List all the lines in these records that hold "Star".

[Pixel coordinate grounding data]
-*-
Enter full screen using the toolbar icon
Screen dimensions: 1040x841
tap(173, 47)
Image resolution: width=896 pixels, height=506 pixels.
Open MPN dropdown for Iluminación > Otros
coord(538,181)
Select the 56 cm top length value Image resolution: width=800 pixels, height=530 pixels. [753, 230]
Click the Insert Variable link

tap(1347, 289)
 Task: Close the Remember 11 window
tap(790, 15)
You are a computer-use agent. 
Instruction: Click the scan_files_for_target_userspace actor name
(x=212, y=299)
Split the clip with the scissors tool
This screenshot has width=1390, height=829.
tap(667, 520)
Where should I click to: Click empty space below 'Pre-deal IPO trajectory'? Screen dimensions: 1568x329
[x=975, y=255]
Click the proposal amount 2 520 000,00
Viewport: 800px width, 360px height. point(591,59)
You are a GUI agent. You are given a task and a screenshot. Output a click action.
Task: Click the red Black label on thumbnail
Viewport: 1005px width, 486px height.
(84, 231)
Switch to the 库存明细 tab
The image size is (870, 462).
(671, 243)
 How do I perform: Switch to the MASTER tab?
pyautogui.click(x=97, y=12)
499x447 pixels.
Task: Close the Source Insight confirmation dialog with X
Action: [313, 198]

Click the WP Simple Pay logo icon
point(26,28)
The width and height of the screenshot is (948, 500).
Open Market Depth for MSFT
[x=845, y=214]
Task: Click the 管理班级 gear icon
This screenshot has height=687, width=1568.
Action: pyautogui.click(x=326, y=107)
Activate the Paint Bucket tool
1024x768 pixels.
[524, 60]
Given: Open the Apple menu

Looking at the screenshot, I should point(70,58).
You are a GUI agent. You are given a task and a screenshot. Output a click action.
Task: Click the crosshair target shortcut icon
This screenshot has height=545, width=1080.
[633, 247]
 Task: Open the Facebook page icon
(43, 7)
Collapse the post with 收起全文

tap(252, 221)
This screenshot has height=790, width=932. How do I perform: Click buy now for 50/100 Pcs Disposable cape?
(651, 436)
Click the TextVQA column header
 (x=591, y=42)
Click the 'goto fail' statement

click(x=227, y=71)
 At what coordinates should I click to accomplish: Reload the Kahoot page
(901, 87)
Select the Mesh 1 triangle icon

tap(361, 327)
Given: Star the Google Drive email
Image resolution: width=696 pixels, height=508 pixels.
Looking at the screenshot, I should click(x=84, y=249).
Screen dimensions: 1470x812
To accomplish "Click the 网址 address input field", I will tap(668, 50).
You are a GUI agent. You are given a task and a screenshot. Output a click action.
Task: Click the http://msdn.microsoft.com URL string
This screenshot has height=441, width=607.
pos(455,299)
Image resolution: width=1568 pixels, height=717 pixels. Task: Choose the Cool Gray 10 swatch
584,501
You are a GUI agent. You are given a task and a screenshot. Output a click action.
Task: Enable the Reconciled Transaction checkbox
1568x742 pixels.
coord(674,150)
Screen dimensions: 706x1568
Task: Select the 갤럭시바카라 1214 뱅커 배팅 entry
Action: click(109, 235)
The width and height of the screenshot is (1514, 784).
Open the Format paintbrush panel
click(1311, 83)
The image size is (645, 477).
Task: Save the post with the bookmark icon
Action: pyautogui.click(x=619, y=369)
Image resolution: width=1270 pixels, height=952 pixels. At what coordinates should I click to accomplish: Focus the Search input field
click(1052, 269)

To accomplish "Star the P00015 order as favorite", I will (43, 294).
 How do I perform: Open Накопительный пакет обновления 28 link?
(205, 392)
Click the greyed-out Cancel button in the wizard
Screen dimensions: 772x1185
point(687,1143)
-*-
- WRITTEN REPLY:
Given: Star the Google Drive email
To accomplish "Star the P00015 order as favorite", I will (43, 294).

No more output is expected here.